Code and results for the practical exercises of the course "Protein Prediction 2" in Winter 21/22 at TUM
Authors: Adrian Henkel, Finn Gaida, Lis Arend, Sebastian Dötsch, Shlomo Libo Feigin [1]
Transformers [2] have shown great performance for NLP and more recently vision tasks [3] as well. Here we aim to bring the class-attention mechanism [4] back to textual input tasks, namely predicting transmembrane classes directly from protein sequence embeddings [5].
We compared the Class-attention image Transformer (CaiT) against a baseline MLP and CNN to see similar performance results.
This leads us to the conclusion that CaiT does not give a significant improvement in performance over a simple MLP baseline - presumably due to the high information density embeddings. However one advantage of the attention mechanism is the ability to look at the attention placed at single input tokens for single predictions.
View the full metrics report on Weights & Biases.
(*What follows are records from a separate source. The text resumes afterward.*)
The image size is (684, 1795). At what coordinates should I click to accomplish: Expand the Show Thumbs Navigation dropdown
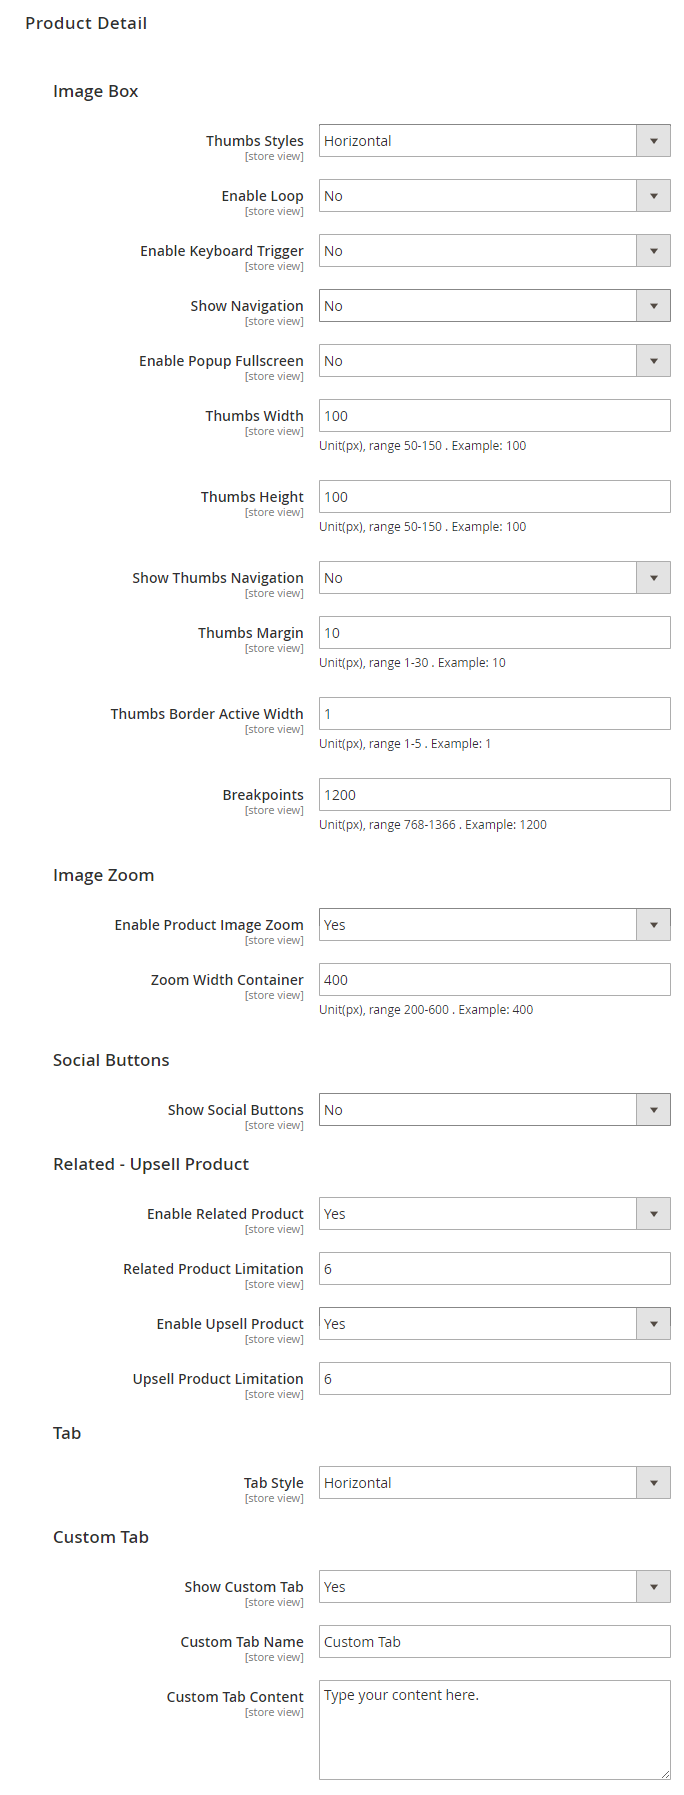[x=494, y=578]
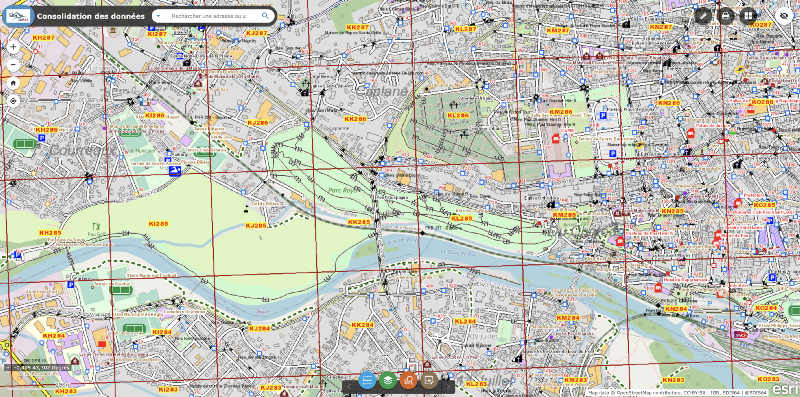This screenshot has height=397, width=800.
Task: Click the application logo in the header
Action: (x=18, y=16)
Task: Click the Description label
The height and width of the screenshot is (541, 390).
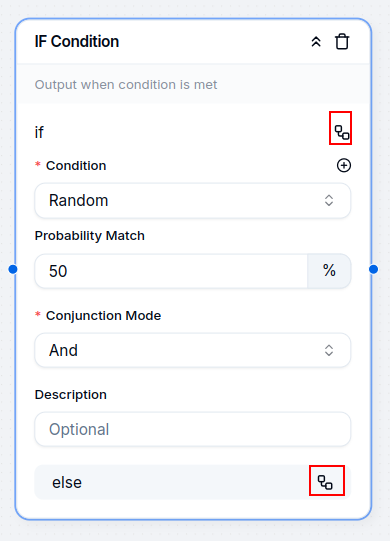Action: pyautogui.click(x=71, y=395)
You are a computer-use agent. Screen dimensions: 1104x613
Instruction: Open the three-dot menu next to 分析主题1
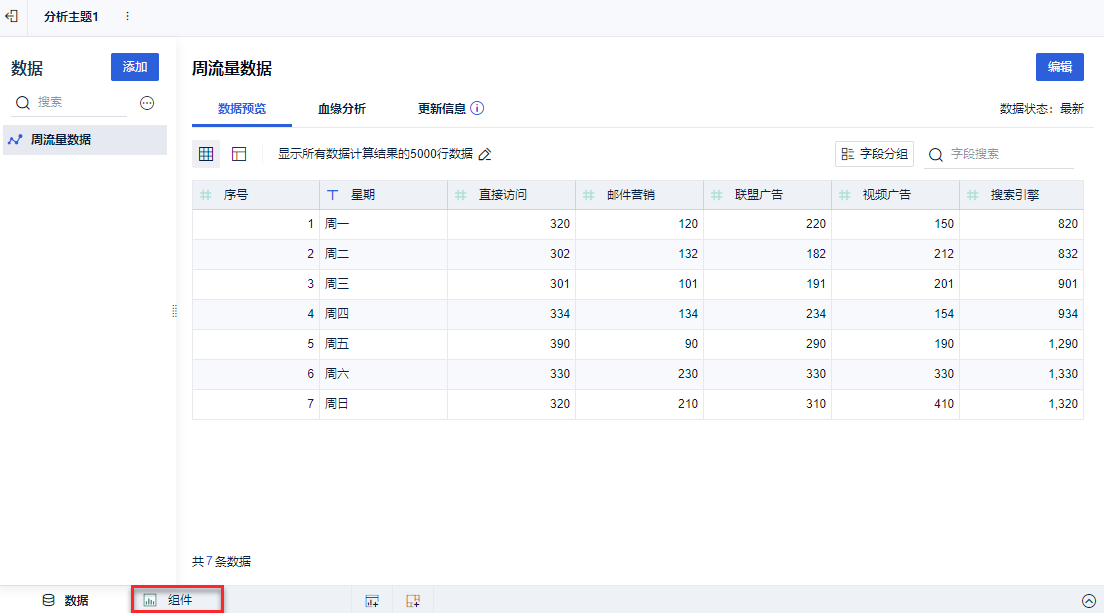click(127, 16)
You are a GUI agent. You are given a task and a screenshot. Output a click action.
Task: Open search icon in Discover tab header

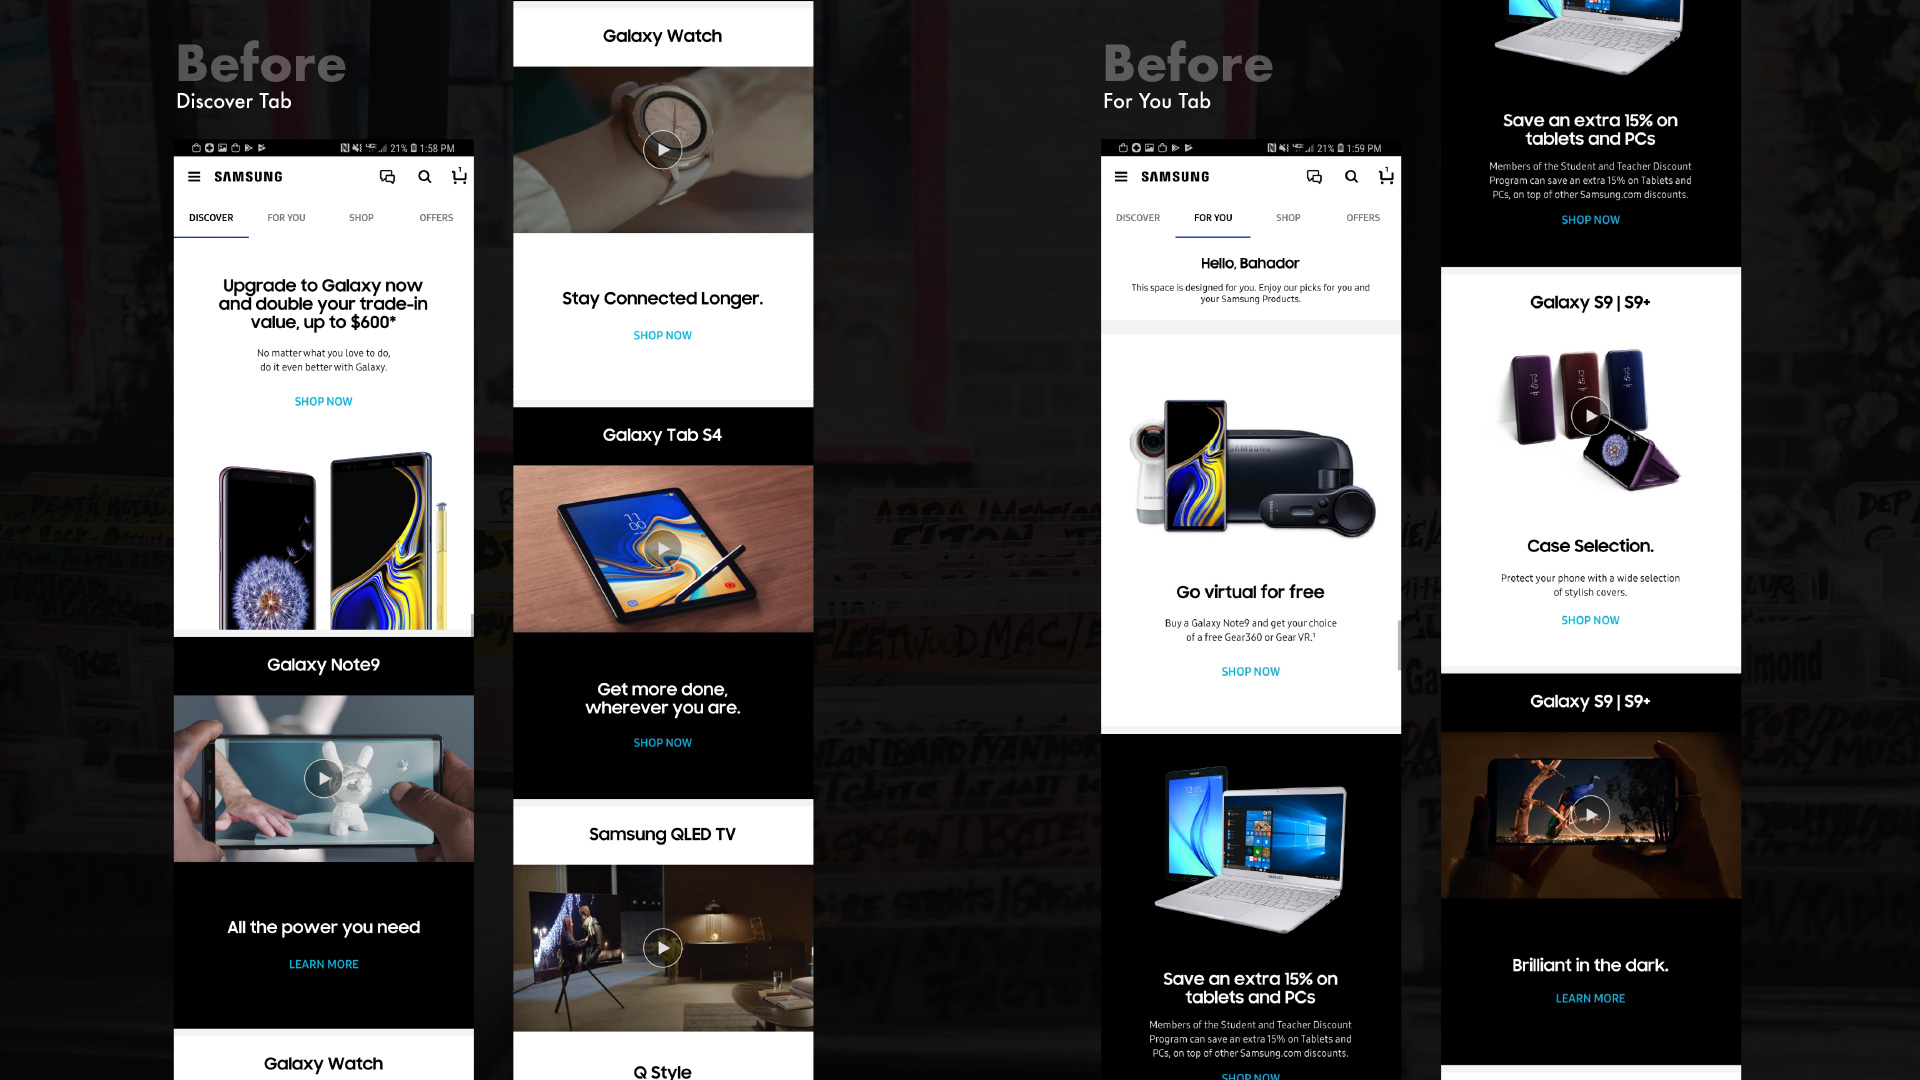point(425,177)
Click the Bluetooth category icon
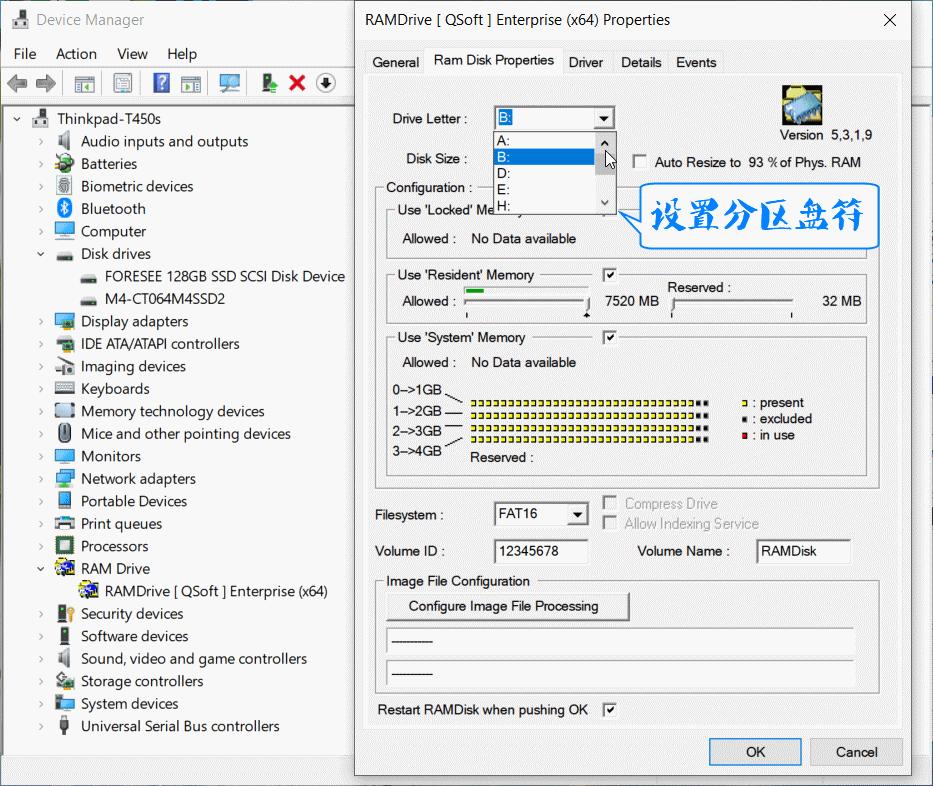Image resolution: width=933 pixels, height=786 pixels. [65, 209]
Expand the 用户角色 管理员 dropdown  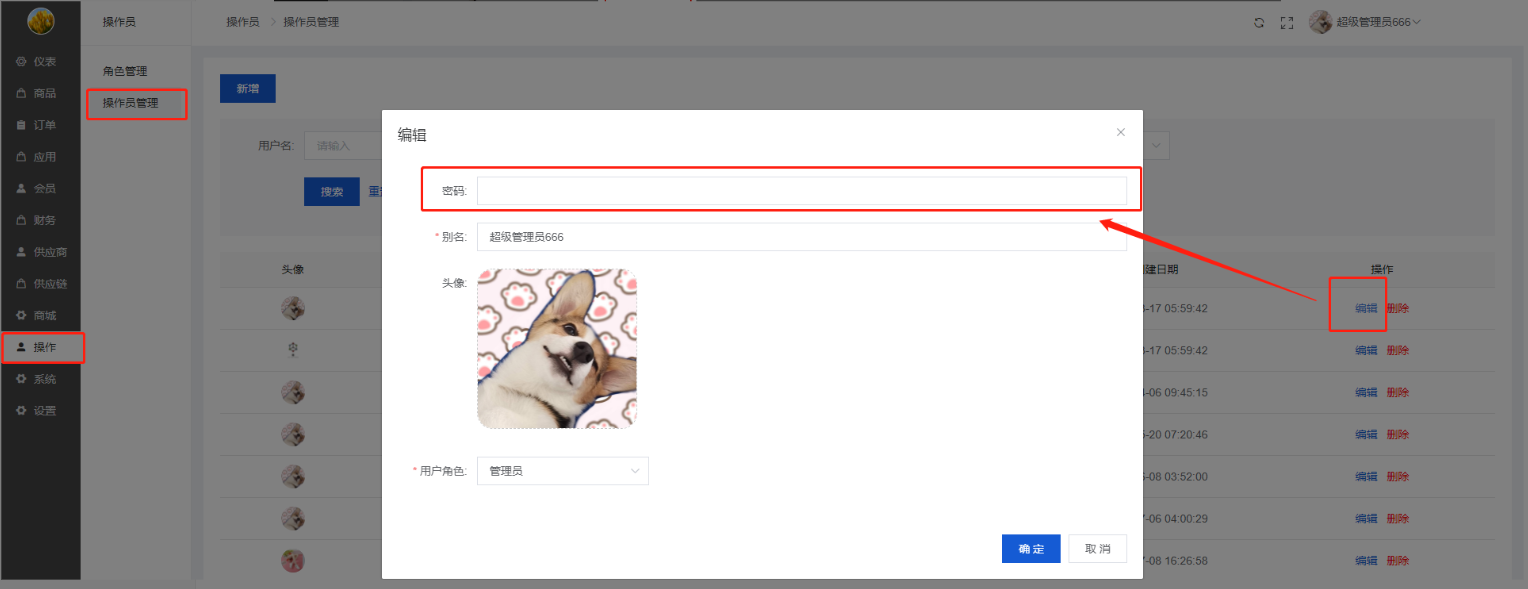pyautogui.click(x=562, y=471)
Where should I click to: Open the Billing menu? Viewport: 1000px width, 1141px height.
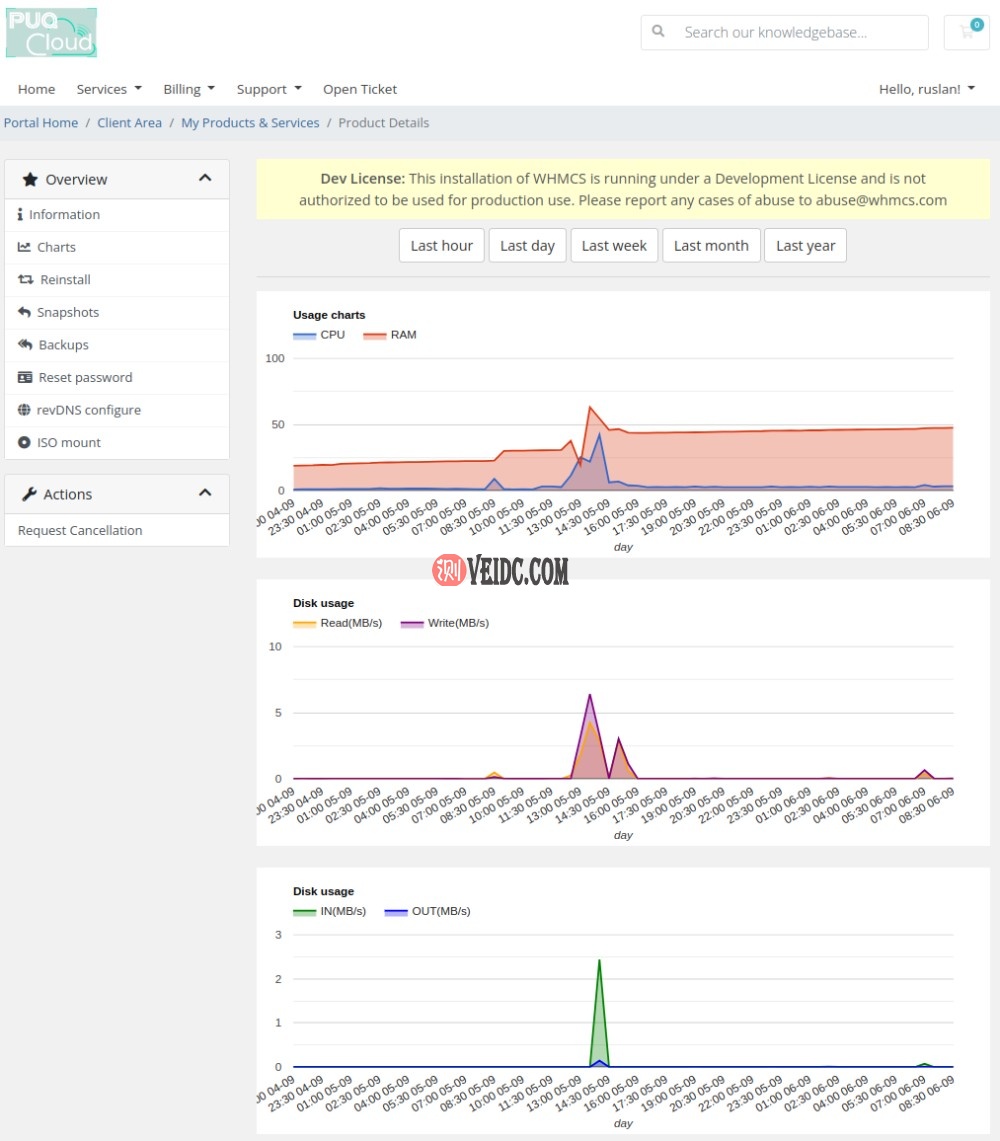coord(189,89)
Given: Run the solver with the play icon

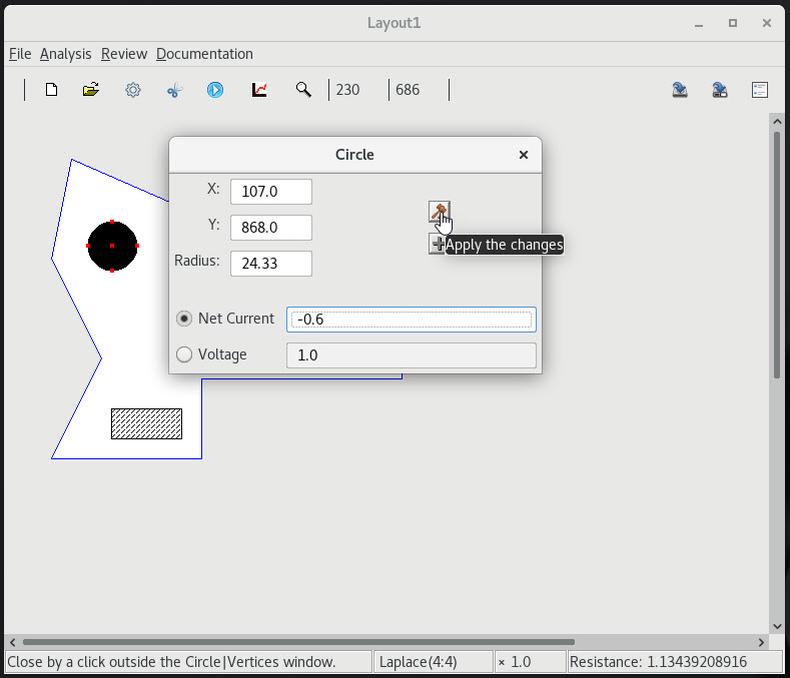Looking at the screenshot, I should (215, 90).
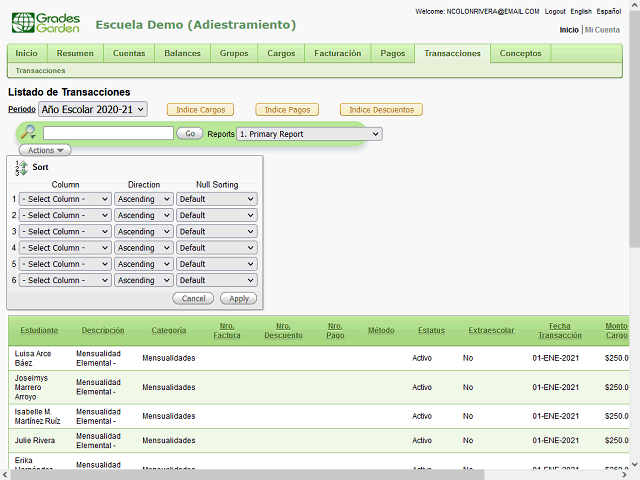Click the magnifying glass search icon

[x=28, y=133]
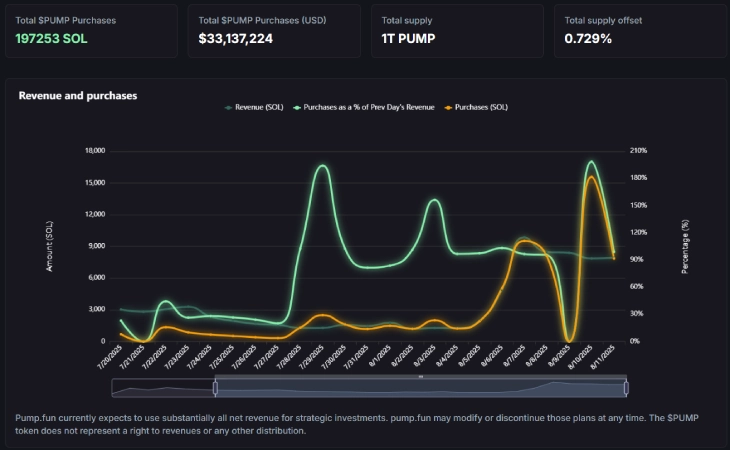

- Download the weights from Google Drive and place in a folder called
models
in the root - Download tmh dataset from moodle or Nextcloud (Password protected)
- Download FASTA file for evaluation from the same source
- Install dependencies
pip install -r requirements.txt
- Run main script, supplying at least the following arguments
python main.py
--model_type <one of: ["CNN", "MLP", "CAIT"]>
--emb <path to embeddings.h5>
--fasta <path to FASTA file>
[1] Final presentation slides
[2] Vaswani, Ashish, et al. "Attention is all you need." Advances in neural information processing systems 30 (2017).
[3] Dosovitskiy, Alexey, et al. "An image is worth 16x16 words: Transformers for image recognition at scale." arXiv preprint arXiv:2010.11929 (2020).
[4] Touvron, Hugo, et al. "Going deeper with image transformers." Proceedings of the IEEE/CVF International Conference on Computer Vision. 2021.
APA
[5] Elnaggar, Ahmed, et al. "ProtTrans: towards cracking the language of Life's code through self-supervised deep learning and high performance computing." arXiv preprint arXiv:2007.06225 (2020).